→ **Required action**
Leaving nothing out, set down all the data exactly.

Stored data entries:
# # # # # # #

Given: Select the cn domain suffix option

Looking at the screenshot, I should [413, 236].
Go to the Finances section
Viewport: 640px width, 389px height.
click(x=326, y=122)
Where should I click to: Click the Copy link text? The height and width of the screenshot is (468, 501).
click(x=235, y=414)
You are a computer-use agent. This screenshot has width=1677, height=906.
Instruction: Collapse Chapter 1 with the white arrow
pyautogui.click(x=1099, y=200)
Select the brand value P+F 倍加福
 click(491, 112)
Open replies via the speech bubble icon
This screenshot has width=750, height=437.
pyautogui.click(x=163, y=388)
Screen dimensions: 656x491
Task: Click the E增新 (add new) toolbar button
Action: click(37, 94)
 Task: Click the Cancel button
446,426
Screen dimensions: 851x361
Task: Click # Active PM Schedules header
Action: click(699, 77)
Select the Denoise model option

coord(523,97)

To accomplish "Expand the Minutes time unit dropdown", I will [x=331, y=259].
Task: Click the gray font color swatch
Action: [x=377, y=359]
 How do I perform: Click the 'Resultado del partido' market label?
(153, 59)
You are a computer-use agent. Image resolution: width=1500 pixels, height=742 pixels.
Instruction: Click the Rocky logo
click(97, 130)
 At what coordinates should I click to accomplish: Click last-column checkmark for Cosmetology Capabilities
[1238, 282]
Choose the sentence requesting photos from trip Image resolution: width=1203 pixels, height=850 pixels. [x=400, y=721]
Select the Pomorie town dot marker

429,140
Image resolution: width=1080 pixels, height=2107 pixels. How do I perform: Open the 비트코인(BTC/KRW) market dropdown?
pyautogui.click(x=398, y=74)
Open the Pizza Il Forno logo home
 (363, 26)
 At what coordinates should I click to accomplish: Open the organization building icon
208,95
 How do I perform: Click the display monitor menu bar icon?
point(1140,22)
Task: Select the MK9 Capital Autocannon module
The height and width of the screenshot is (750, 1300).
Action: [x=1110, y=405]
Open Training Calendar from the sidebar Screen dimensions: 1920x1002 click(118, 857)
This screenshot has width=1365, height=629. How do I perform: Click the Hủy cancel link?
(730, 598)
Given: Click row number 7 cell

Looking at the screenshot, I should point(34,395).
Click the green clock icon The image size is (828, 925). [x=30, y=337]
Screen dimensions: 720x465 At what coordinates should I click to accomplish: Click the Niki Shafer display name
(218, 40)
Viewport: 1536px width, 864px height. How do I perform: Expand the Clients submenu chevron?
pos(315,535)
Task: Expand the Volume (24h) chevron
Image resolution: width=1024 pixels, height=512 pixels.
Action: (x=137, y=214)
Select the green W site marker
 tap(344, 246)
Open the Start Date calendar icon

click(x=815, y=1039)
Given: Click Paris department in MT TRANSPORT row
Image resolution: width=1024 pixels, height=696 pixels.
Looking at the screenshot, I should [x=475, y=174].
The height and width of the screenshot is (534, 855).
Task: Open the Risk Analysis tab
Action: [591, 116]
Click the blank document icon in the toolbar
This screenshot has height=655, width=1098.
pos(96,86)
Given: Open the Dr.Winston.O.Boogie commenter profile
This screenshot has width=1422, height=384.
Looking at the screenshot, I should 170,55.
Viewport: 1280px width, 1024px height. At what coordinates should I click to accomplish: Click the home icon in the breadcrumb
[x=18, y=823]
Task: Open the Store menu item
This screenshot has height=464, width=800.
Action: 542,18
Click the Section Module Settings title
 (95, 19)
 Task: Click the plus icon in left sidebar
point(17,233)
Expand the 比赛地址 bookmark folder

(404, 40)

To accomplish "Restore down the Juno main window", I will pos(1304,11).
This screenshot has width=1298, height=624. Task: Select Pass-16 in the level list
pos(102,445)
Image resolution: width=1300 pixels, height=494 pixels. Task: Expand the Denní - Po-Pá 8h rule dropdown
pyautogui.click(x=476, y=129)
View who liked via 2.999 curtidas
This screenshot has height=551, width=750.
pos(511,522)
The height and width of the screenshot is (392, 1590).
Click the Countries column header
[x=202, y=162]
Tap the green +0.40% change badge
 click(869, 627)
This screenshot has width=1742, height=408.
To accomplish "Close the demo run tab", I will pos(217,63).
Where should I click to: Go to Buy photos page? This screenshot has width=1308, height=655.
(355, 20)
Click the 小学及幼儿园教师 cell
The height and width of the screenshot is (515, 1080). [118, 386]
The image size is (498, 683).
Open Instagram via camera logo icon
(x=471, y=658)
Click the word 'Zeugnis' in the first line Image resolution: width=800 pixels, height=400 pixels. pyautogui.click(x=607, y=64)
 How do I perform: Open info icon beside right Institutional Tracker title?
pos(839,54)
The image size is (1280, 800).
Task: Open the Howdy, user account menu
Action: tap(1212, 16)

# # # # # # #

→ **Result of the task**
Given: Select the cn domain suffix option

Looking at the screenshot, I should [413, 236].
Go to the Finances section
Viewport: 640px width, 389px height.
click(x=326, y=122)
Where should I click to: Click the Copy link text? The height and width of the screenshot is (468, 501).
click(x=235, y=414)
You are a computer-use agent. This screenshot has width=1677, height=906.
Instruction: Collapse Chapter 1 with the white arrow
pyautogui.click(x=1099, y=200)
Select the brand value P+F 倍加福
 click(491, 112)
Open replies via the speech bubble icon
This screenshot has width=750, height=437.
pyautogui.click(x=163, y=388)
Screen dimensions: 656x491
Task: Click the E增新 (add new) toolbar button
Action: click(37, 94)
 Task: Click the Cancel button
446,426
Screen dimensions: 851x361
Task: Click # Active PM Schedules header
Action: click(699, 77)
Select the Denoise model option

coord(523,97)

To accomplish "Expand the Minutes time unit dropdown", I will [x=331, y=259].
Task: Click the gray font color swatch
Action: [x=377, y=359]
 How do I perform: Click the 'Resultado del partido' market label?
(153, 59)
You are a computer-use agent. Image resolution: width=1500 pixels, height=742 pixels.
Instruction: Click the Rocky logo
click(97, 130)
 At what coordinates should I click to accomplish: Click last-column checkmark for Cosmetology Capabilities
[1238, 282]
Choose the sentence requesting photos from trip Image resolution: width=1203 pixels, height=850 pixels. [x=400, y=721]
Select the Pomorie town dot marker

429,140
Image resolution: width=1080 pixels, height=2107 pixels. How do I perform: Open the 비트코인(BTC/KRW) market dropdown?
pyautogui.click(x=398, y=74)
Open the Pizza Il Forno logo home
 (363, 26)
 At what coordinates should I click to accomplish: Open the organization building icon
208,95
 How do I perform: Click the display monitor menu bar icon?
point(1140,22)
Task: Select the MK9 Capital Autocannon module
The height and width of the screenshot is (750, 1300).
Action: [x=1110, y=405]
Open Training Calendar from the sidebar Screen dimensions: 1920x1002 click(118, 857)
This screenshot has width=1365, height=629. How do I perform: Click the Hủy cancel link?
(730, 598)
Given: Click row number 7 cell

Looking at the screenshot, I should point(34,395).
Click the green clock icon The image size is (828, 925). [x=30, y=337]
Screen dimensions: 720x465 At what coordinates should I click to accomplish: Click the Niki Shafer display name
(218, 40)
Viewport: 1536px width, 864px height. How do I perform: Expand the Clients submenu chevron?
pos(315,535)
Task: Expand the Volume (24h) chevron
Image resolution: width=1024 pixels, height=512 pixels.
Action: (x=137, y=214)
Select the green W site marker
 tap(344, 246)
Open the Start Date calendar icon

click(x=815, y=1039)
Given: Click Paris department in MT TRANSPORT row
Image resolution: width=1024 pixels, height=696 pixels.
Looking at the screenshot, I should [x=475, y=174].
The height and width of the screenshot is (534, 855).
Task: Open the Risk Analysis tab
Action: [591, 116]
Click the blank document icon in the toolbar
This screenshot has height=655, width=1098.
pos(96,86)
Given: Open the Dr.Winston.O.Boogie commenter profile
This screenshot has width=1422, height=384.
Looking at the screenshot, I should 170,55.
Viewport: 1280px width, 1024px height. At what coordinates should I click to accomplish: Click the home icon in the breadcrumb
[x=18, y=823]
Task: Open the Store menu item
This screenshot has height=464, width=800.
Action: 542,18
Click the Section Module Settings title
 (95, 19)
 Task: Click the plus icon in left sidebar
point(17,233)
Expand the 比赛地址 bookmark folder

(404, 40)

To accomplish "Restore down the Juno main window", I will pos(1304,11).
This screenshot has width=1298, height=624. Task: Select Pass-16 in the level list
pos(102,445)
Image resolution: width=1300 pixels, height=494 pixels. Task: Expand the Denní - Po-Pá 8h rule dropdown
pyautogui.click(x=476, y=129)
View who liked via 2.999 curtidas
This screenshot has height=551, width=750.
pos(511,522)
The height and width of the screenshot is (392, 1590).
Click the Countries column header
[x=202, y=162]
Tap the green +0.40% change badge
 click(869, 627)
This screenshot has width=1742, height=408.
To accomplish "Close the demo run tab", I will pos(217,63).
Where should I click to: Go to Buy photos page? This screenshot has width=1308, height=655.
(355, 20)
Click the 小学及幼儿园教师 cell
The height and width of the screenshot is (515, 1080). [118, 386]
The image size is (498, 683).
Open Instagram via camera logo icon
(x=471, y=658)
Click the word 'Zeugnis' in the first line Image resolution: width=800 pixels, height=400 pixels. pyautogui.click(x=607, y=64)
 How do I perform: Open info icon beside right Institutional Tracker title?
pos(839,54)
The image size is (1280, 800).
Task: Open the Howdy, user account menu
Action: tap(1212, 16)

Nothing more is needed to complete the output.